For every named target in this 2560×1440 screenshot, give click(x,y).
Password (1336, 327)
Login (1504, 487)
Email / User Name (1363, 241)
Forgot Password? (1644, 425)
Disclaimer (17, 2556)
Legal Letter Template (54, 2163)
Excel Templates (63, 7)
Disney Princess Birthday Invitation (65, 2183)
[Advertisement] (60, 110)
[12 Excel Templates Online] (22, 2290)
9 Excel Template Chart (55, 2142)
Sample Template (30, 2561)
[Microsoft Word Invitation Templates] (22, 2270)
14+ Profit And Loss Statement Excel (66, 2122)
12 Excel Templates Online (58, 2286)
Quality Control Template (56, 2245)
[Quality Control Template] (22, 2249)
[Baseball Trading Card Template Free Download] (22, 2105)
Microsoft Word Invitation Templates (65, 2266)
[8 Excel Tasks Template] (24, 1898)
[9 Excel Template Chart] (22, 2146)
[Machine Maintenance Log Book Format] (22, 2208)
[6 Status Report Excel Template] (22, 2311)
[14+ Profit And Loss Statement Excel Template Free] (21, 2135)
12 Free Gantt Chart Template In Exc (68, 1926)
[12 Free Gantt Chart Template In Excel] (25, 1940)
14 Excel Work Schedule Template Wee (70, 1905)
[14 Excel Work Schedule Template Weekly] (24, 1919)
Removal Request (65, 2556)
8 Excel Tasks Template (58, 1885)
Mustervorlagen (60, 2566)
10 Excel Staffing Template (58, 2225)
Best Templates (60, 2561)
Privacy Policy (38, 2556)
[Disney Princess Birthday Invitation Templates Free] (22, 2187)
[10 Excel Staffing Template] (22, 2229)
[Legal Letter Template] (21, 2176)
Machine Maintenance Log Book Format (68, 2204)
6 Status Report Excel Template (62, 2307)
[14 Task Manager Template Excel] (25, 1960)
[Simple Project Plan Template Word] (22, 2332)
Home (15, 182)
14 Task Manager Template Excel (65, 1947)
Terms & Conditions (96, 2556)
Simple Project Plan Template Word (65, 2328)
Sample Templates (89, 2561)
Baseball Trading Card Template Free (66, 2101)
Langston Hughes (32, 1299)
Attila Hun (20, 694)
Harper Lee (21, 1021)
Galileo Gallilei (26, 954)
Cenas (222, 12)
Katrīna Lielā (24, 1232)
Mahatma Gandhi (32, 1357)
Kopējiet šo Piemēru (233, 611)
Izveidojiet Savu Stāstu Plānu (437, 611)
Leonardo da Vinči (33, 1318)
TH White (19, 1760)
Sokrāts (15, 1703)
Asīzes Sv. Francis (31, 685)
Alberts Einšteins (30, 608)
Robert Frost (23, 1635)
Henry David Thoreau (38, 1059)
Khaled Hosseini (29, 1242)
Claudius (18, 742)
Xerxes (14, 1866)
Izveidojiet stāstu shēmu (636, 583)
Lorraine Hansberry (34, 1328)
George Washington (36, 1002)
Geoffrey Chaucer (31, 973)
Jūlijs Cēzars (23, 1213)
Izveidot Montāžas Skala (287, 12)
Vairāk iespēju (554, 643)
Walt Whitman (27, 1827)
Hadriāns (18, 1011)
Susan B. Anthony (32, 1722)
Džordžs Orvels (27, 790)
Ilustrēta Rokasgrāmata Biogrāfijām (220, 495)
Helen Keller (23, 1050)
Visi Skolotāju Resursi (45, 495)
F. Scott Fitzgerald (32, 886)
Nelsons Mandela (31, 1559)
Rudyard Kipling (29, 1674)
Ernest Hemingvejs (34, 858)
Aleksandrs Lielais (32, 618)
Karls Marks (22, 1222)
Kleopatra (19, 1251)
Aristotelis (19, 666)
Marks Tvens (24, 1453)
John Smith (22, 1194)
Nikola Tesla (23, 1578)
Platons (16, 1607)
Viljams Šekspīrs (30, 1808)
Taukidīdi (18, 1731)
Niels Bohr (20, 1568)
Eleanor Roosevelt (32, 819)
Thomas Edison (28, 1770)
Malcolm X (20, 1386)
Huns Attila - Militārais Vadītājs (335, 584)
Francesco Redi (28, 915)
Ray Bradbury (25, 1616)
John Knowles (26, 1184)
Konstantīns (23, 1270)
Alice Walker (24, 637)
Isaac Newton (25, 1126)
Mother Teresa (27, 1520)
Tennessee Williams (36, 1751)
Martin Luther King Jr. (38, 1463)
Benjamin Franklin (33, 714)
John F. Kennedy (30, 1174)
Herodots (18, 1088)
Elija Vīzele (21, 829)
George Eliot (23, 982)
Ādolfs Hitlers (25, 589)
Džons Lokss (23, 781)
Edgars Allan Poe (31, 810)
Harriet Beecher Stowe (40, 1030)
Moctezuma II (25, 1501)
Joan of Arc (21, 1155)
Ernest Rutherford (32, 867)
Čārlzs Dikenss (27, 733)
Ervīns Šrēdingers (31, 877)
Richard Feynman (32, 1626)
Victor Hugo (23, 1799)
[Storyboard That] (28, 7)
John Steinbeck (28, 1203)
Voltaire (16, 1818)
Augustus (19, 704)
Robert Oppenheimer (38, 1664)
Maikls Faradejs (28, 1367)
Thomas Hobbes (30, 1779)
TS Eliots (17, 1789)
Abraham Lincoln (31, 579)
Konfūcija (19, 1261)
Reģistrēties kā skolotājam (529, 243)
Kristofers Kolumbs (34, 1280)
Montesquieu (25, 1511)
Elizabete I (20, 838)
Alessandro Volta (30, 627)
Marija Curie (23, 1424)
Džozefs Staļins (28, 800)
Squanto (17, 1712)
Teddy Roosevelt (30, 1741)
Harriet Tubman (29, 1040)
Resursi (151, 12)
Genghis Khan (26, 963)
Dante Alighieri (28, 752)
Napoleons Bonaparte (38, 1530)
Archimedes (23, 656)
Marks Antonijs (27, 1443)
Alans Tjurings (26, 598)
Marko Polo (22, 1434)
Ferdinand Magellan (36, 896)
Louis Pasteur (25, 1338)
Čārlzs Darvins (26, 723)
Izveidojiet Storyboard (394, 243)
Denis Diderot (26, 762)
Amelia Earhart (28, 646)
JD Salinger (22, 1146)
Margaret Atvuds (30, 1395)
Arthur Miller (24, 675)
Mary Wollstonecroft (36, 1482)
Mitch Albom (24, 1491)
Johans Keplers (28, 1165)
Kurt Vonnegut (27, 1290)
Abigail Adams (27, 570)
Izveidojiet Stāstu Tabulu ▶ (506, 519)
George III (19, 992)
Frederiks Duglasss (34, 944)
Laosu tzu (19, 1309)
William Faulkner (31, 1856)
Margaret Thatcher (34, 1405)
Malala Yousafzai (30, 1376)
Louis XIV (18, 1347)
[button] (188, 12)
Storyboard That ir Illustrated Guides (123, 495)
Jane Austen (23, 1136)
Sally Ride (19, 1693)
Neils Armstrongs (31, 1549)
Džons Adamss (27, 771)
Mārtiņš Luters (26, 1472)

Directions for this task: Of all the entries above, retype exactly the lines from the line with "12 Free Gantt Chart Template In Exc (68, 1926)" to the line with "Removal Request (65, 2556)", both included, and no others.

Exercise solution:
12 Free Gantt Chart Template In Exc (68, 1926)
[12 Free Gantt Chart Template In Excel] (25, 1940)
14 Excel Work Schedule Template Wee (70, 1905)
[14 Excel Work Schedule Template Weekly] (24, 1919)
Removal Request (65, 2556)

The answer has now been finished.